Abstracts

This is a Late-Breaking abstract.

Rationale: Approximately 3 million adults in the U.S. have active epilepsy, with a third being insufficiently controlled by medication alone. These patients require alternative treatment options. One such alternative treatment option is the continuous electrical deep-brain-stimulation (DBS) of the centromedian nucleus of the thalamus (CMN). CMN-DBS has recently emerged as a promising therapeutic intervention for patients with drug-resistant epilepsy causing tonic-clonic seizures, secondarily generalized seizures, or Lennox-Gastaut syndrome. However, parameter selection for seizure control remains empiric, poorly understood, and time-consuming, with no established consensus on the optimal stimulation location. For example, early investigations suggested that stimulating the ventrolaterally located parvocellular part of CMN improves clinical outcomes. However, a more recent study favors the anteromedial CMN and neighboring mediodorsal and parafascicular nuclei. These discrepancies in the literature highlight a clear need for neurophysiological biomarkers of therapy as changes in seizure control through postoperative programming take weeks to months to observe.

Methods: To overcome this clinical barrier, we propose to determine the patient-specific stimulation location by observing the brain’s response to single pulses of electrical stimulation. Specifically, we quantify the potential extent of network interaction accessible through the implanted DBS leads across the CMN via evoked electroencephalographic (EEG) responses intraoperatively. For this purpose, we stimulate through each pairwise combination of the implanted electrode with short electrical pulses (6 mA intensity, 200 us pulse duration, 1 Hz pulse frequency) while simultaneously recording the evoked responses from the scalp-recorded EEG. Next, we quantify the magnitude of the induced responses for each stimulated location to infer which stimulation location causes maximum network engagement, measured through the root-mean-square value of the scalp response within a 500 ms window after stimulation. Finally, we test whether this biomarker translates into improved clinical outcomes.

Results: To this end, we have tested our approach in two patients that underwent bilateral DBS of the CMN. We found that the magnitude and morphology of evoked EEG responses across lobes and hemispheres depend on the stimulation location within the CMN, highlighting the differential effect on large-scale network engagement. These results provided the basis for DBS programming to maximize the impact upon desired networks. The outcome of this initial study showed an encouraging early (3-month) nine-fold reduction in seizure occurrence for the first patient.

Conclusions: With further verification, our systematic characterization of CMN-DBS evoked EEG biomarkers will enable more optimal DBS programming and improved patient outcomes. The proposed approach will provide a quantitative framework upon which electrode location and parameter selection may be based on.

Funding: This work was supported by the NIH (R01-MH120194, R01-MH122258, R01-EB026439, P41-EB018783, U01-NS108916, U24-NS109103) and an 2022 American Epilepsy Society Seed Grant to JTW.

> _Saved entries_:
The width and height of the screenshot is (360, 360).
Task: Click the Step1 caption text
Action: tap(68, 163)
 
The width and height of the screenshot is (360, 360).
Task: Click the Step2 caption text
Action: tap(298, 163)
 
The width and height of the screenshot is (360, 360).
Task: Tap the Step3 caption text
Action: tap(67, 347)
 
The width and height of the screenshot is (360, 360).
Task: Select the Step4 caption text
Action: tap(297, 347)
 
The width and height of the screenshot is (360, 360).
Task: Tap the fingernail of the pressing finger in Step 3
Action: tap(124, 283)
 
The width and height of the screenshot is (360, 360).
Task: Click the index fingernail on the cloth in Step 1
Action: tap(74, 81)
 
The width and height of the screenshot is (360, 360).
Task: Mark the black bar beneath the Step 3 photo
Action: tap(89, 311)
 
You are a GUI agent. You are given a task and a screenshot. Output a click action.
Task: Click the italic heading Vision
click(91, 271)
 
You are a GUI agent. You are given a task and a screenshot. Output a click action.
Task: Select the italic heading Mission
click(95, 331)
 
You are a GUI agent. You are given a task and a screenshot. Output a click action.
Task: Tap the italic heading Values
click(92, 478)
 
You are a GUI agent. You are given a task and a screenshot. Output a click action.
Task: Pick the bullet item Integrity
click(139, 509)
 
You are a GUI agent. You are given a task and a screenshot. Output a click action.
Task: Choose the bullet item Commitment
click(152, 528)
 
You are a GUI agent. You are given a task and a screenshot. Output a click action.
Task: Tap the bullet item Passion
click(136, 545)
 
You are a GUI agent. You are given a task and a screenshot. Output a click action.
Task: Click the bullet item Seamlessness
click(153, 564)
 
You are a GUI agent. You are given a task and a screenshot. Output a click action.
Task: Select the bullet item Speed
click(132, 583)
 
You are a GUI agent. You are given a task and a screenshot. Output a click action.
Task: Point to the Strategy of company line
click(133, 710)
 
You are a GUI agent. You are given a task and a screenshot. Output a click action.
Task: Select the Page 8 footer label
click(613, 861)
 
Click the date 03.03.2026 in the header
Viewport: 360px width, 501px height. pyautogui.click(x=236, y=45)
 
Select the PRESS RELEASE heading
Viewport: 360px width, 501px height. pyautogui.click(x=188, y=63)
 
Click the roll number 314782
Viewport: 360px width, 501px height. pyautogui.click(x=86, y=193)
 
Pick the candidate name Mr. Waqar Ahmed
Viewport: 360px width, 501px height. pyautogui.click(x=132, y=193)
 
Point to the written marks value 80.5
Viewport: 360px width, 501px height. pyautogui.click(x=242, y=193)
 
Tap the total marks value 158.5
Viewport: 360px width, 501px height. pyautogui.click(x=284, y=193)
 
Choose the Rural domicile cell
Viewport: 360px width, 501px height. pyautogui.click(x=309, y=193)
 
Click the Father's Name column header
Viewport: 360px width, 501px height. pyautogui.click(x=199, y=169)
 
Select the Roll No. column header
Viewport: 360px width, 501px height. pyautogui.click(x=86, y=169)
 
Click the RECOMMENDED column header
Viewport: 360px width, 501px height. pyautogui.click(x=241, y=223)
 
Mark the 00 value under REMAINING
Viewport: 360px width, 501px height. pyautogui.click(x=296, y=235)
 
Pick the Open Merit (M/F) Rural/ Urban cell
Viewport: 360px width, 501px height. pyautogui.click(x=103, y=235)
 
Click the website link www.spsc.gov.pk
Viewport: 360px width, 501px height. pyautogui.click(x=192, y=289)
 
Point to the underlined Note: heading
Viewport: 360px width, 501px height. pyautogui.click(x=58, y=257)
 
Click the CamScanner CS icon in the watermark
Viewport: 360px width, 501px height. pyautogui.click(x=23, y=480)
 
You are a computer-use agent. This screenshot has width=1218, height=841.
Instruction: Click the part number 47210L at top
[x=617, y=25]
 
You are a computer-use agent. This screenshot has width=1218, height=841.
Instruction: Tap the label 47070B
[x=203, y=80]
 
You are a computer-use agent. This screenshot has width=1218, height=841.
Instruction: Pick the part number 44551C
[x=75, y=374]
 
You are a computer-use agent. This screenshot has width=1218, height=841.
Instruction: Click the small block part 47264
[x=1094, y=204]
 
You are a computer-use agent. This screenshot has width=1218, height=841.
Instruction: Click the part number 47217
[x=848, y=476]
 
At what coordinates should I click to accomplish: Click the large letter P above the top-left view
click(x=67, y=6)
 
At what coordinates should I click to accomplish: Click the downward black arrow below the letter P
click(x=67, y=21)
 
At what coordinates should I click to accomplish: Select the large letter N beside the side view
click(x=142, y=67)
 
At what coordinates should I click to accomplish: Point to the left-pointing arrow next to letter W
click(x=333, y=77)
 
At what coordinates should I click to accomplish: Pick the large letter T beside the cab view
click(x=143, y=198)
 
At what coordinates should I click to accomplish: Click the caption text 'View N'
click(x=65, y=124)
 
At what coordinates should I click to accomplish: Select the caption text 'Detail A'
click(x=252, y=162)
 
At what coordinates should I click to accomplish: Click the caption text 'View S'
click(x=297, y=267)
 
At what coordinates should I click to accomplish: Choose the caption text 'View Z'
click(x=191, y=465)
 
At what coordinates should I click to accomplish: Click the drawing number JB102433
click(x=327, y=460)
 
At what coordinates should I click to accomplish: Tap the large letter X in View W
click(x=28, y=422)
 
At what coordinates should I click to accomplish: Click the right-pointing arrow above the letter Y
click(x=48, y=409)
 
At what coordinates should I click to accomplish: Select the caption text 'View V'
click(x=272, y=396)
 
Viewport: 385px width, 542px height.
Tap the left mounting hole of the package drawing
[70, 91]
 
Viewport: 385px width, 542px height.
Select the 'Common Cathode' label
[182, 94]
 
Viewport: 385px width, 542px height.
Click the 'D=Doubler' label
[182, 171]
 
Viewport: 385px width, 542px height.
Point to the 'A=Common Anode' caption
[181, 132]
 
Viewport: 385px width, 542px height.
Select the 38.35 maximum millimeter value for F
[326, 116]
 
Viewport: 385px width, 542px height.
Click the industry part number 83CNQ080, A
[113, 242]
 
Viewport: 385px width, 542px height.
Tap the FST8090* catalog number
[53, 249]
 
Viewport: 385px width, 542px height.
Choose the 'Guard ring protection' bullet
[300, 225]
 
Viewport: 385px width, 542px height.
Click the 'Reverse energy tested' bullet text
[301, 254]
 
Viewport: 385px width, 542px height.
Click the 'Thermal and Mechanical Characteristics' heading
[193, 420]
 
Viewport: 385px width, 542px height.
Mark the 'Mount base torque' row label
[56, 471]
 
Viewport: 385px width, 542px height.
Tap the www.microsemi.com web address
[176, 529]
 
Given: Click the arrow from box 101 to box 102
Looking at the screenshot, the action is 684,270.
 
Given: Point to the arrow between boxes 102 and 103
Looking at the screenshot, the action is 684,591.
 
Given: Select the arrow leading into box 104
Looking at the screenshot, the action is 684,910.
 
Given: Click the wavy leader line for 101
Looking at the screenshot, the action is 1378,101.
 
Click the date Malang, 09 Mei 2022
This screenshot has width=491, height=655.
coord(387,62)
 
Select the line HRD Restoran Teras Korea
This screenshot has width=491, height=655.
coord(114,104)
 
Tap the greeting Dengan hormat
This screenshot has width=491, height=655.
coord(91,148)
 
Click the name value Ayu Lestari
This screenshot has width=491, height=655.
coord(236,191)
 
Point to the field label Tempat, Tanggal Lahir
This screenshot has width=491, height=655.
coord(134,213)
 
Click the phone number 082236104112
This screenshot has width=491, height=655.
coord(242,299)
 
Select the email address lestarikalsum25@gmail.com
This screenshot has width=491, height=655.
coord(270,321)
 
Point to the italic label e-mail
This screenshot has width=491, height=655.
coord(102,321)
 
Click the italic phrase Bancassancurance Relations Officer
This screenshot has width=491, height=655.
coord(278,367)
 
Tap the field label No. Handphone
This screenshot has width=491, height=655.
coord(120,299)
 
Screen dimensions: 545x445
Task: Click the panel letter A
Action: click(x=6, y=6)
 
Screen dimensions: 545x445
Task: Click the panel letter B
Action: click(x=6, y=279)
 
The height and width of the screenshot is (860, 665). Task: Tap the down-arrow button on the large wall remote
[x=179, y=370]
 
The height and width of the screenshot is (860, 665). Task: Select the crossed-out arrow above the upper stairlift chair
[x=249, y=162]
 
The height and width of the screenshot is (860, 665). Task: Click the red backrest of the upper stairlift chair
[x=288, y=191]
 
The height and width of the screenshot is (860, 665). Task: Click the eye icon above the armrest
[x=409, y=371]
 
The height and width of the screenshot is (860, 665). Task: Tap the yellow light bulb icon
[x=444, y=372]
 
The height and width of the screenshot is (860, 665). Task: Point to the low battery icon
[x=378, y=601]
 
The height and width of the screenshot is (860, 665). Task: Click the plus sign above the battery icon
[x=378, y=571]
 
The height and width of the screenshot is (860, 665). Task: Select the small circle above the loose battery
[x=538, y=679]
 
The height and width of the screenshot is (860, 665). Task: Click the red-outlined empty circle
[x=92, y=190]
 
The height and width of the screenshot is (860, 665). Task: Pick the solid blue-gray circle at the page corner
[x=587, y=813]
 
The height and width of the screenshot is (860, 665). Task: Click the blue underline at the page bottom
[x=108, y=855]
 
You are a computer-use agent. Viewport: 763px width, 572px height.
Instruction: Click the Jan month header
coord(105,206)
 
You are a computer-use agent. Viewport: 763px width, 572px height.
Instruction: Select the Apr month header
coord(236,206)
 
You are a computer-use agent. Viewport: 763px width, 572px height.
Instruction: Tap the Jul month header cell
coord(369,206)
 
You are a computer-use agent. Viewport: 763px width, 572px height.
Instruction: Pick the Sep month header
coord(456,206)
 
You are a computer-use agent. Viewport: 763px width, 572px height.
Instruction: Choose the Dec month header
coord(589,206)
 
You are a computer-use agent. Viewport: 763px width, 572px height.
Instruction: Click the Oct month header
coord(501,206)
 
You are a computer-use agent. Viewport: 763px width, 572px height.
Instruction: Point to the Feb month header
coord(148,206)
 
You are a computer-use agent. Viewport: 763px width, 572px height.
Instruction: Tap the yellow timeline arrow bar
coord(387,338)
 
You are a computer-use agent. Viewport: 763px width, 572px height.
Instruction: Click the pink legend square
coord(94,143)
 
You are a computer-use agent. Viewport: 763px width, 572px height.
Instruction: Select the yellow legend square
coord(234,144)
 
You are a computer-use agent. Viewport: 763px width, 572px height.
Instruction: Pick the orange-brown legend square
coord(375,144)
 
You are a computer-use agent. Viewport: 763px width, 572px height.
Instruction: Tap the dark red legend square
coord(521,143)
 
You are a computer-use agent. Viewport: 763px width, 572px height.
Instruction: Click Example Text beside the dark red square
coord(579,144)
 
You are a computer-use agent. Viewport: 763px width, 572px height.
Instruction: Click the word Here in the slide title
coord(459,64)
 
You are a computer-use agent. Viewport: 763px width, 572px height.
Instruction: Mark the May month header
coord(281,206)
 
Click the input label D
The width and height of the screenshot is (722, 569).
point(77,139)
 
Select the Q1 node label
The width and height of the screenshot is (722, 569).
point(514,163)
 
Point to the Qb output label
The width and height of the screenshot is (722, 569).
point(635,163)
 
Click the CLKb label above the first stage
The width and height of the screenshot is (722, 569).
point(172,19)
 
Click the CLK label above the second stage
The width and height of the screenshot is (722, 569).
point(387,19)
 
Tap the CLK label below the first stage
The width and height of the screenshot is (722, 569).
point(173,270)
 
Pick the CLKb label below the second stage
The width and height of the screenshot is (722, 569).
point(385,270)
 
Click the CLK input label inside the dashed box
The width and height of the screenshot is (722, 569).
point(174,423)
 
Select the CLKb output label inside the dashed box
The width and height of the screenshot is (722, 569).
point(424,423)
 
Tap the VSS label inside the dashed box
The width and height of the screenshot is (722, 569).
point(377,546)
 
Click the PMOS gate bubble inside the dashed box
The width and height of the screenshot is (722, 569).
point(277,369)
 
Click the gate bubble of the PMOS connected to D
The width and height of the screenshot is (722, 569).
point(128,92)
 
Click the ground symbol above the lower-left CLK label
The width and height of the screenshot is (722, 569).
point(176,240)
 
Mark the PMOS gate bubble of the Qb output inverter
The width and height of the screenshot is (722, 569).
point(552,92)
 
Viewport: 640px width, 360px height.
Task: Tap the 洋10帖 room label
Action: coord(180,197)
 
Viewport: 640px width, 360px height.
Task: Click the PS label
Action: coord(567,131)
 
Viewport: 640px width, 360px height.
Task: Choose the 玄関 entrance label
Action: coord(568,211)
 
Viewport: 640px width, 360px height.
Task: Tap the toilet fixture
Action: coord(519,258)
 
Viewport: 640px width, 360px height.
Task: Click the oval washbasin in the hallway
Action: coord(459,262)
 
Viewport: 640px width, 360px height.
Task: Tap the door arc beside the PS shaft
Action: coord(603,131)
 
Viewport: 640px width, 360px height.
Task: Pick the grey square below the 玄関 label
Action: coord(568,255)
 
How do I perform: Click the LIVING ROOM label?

> _What you should do_:
Rewrite the part of the abstract between "Results: To this" and "the first patient.", inclusive, replacing "morphology" with "shape". Rely only on the abstract.

> _Completed exercise_:
Results: To this end, we have tested our approach in two patients that underwent bilateral DBS of the CMN. We found that the magnitude and shape of evoked EEG responses across lobes and hemispheres depend on the stimulation location within the CMN, highlighting the differential effect on large-scale network engagement. These results provided the basis for DBS programming to maximize the impact upon desired networks. The outcome of this initial study showed an encouraging early (3-month) nine-fold reduction in seizure occurrence for the first patient.